Assertion Of Right To Counsel

Fifth Amendment pre-charge right to counsel

Miranda creates a right to counsel triggered by an arrestee’s unequivocal and unambiguous post-warning request for counsel. In other words, you have a right to a lawyer if you ask for one after being given Miranda warnings. Once you assert the right to counsel, the interrogation must cease, and you may not be approached for further interrogation until counsel is present. If the police subsequently initiate an encounter in the absence of counsel, your statements are presumed involuntary and inadmissible as substantive evidence at trial. The Fifth Amendment right to counsel (unlike the Sixth Amendment right) is not offense specific. This means that your request for counsel bars questioning by different officers investigating an offense other than the one for which you were arrested, even though the new officers do not know that you requested counsel. Once you ask for a lawyer, the police cannot approach you about any offense without counsel being present.

Asserting the Fifth Amendment right to counsel

Most courts have held that the Miranda right to counsel applies and the police must honor its invocation only when an individual is in custody and under interrogation. Further, the U.S. Supreme Court has held that an attorney’s statement that he represents the arrestee does not trigger the right to counsel protections. Therefore, it is a good idea to keep your attorney’s business card handy. When you are in custody, repeat to the officers “I do not want to answer any questions. I want my lawyer. Here’s his card.”

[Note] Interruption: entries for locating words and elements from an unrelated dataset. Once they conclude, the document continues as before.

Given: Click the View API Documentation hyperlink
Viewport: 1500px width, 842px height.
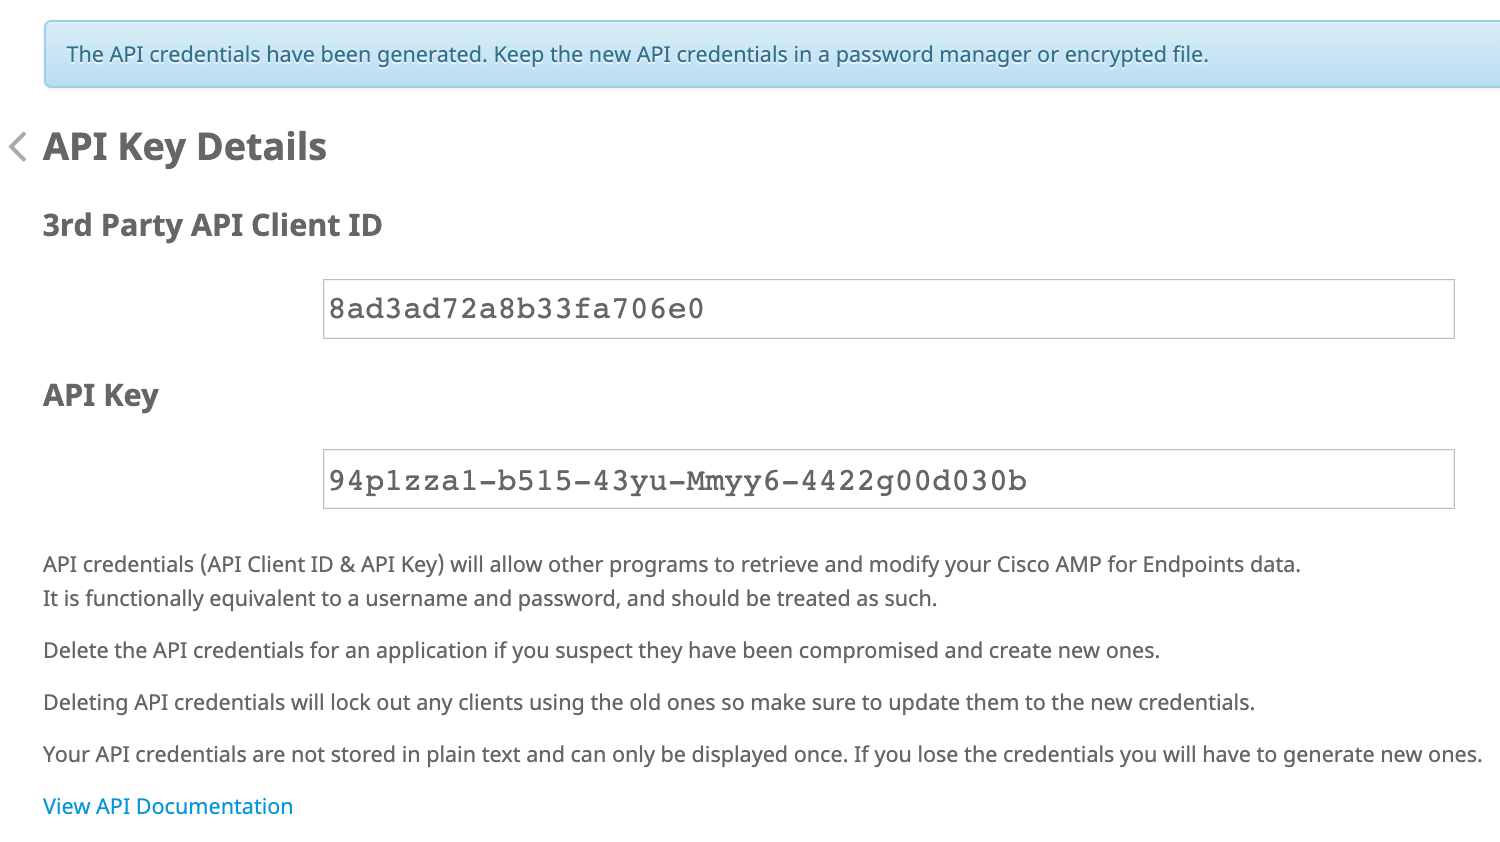Looking at the screenshot, I should click(167, 806).
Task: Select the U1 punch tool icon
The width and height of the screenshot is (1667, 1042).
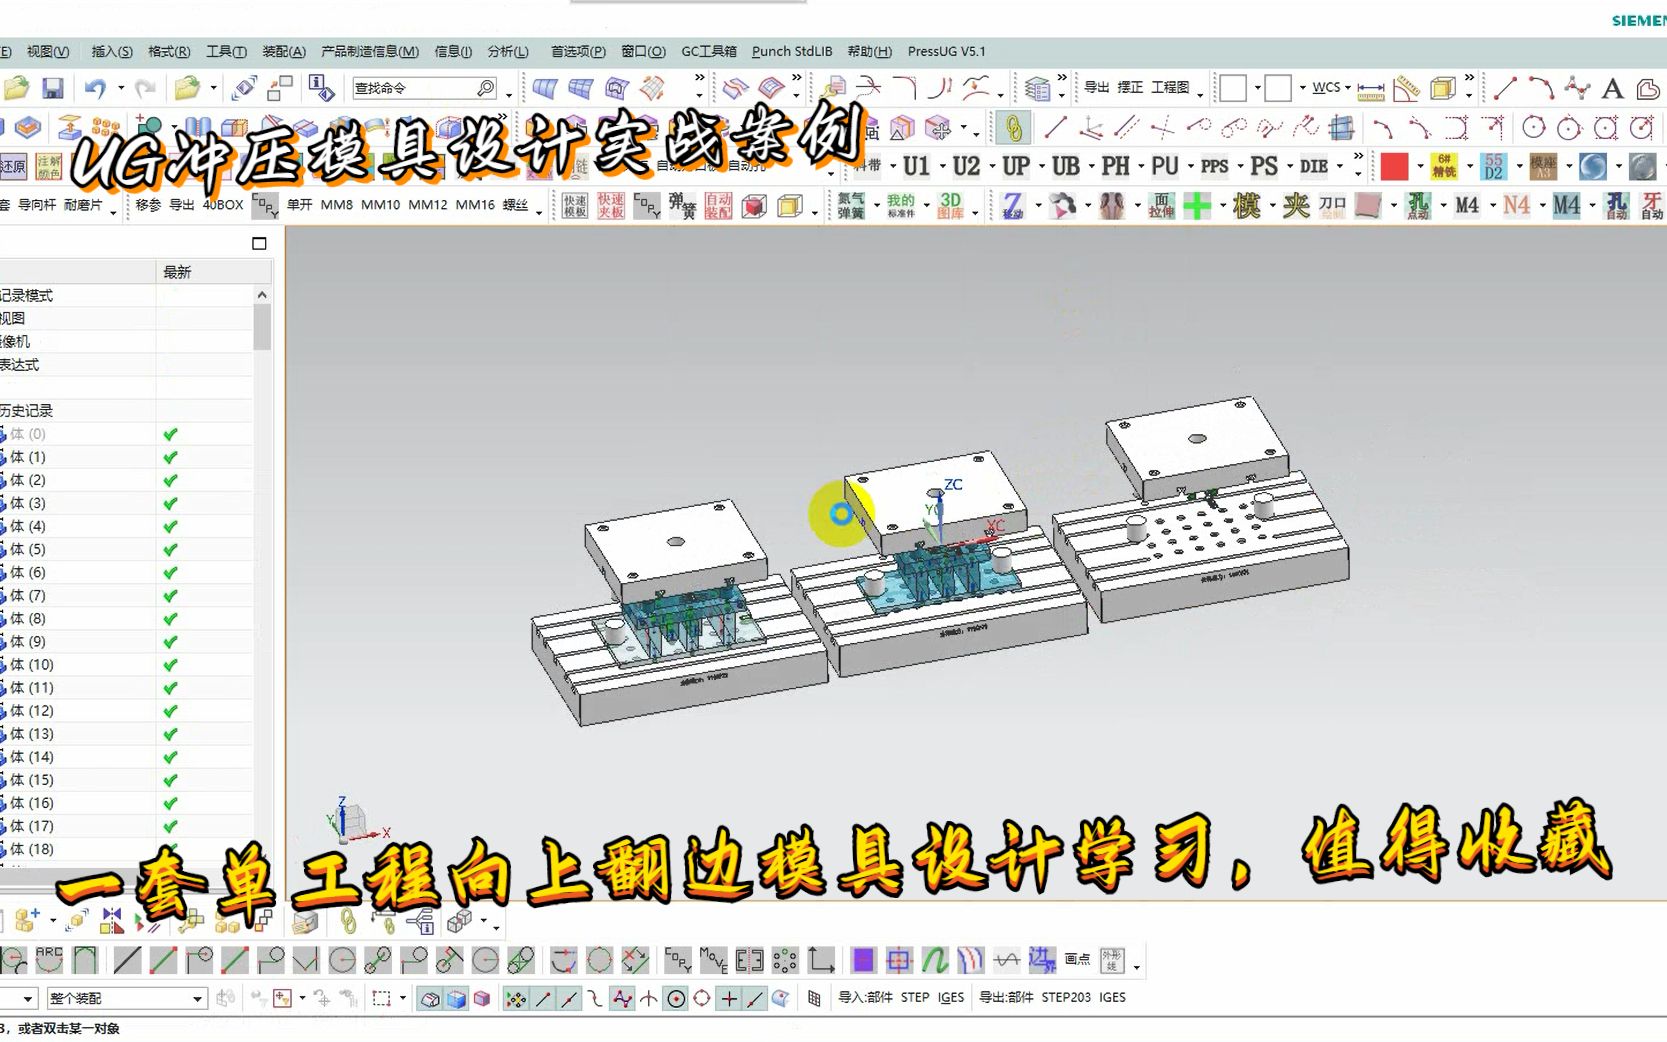Action: [x=914, y=166]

Sixth Amendment post-charge right to counsel

The Sixth Amendment right to counsel attaches with the initiation of adversary proceedings. It applies only to the crime with which you are charged, and the police are free to question you about other charges, even factually related ones, so long as the charges do not constitute the same offense under double jeopardy. Once it attaches, the Sixth Amendment right to counsel prohibits the government from deliberately eliciting any statement unless counsel is present or you have waived the right to counsel. The prosecution cannot use any statement elicited in violation of the Sixth Amendment right to counsel in its direct case, but it can cross-examine you on the statement. The prohibition extends to non-custodial questioning and forbids the eliciting of statements in circumstances that might fall short of interrogation under the Miranda standard. Thus the Sixth Amendment right forbids the use of undercover informants to elicit statements from you while you are free on bond. But the informant can testify to your incriminating statements if the informant acts only as a “listening post” and makes no attempt to elicit statements about the charged offense.

Waiver of right to counsel

According to a U.S. Supreme Court case decided in 2009, the Miranda warnings sufficiently apprise a charged defendant of his Fifth and Sixth Amendment right to counsel. Once warned, a defendant, even one who is represented, can waive the right on his or her own and speak to the police. Before this case was decided, a defendant’s request for counsel at an initial appearance triggered a Sixth Amendment right to the assistance of counsel at any questioning, and the defendant could not waive this right unless his or her lawyer was present. Now, the appointment of counsel or a defendant’s request for counsel in connection with formal proceedings does not prevent the authorities from approaching and questioning a defendant. This ruling means you must consistently invoke your right to counsel if questioned because the only invocation the courts consistently recognize must come from a defendant’s lips. When the police attempt to question you, say “I don’t want to talk about it. I want my lawyer present.”

State and ethical right to counsel rules

Some courts have fashioned a broader right to counsel from state law and the rules of professional conduct. Unfortunately, most courts have rejected expansion of the right to counsel, aside from the limited Miranda right to counsel, to the stage before adversary proceedings commence. As a practical matter, however, an experienced criminal attorney will notify the police and prosecutor that he or she represents a client who is under investigation. A representation letter to the prosecutor may deter the prosecutor from having the police or informants communicate with the client as most prosecutors will be hesitant to risk ethical sanctions.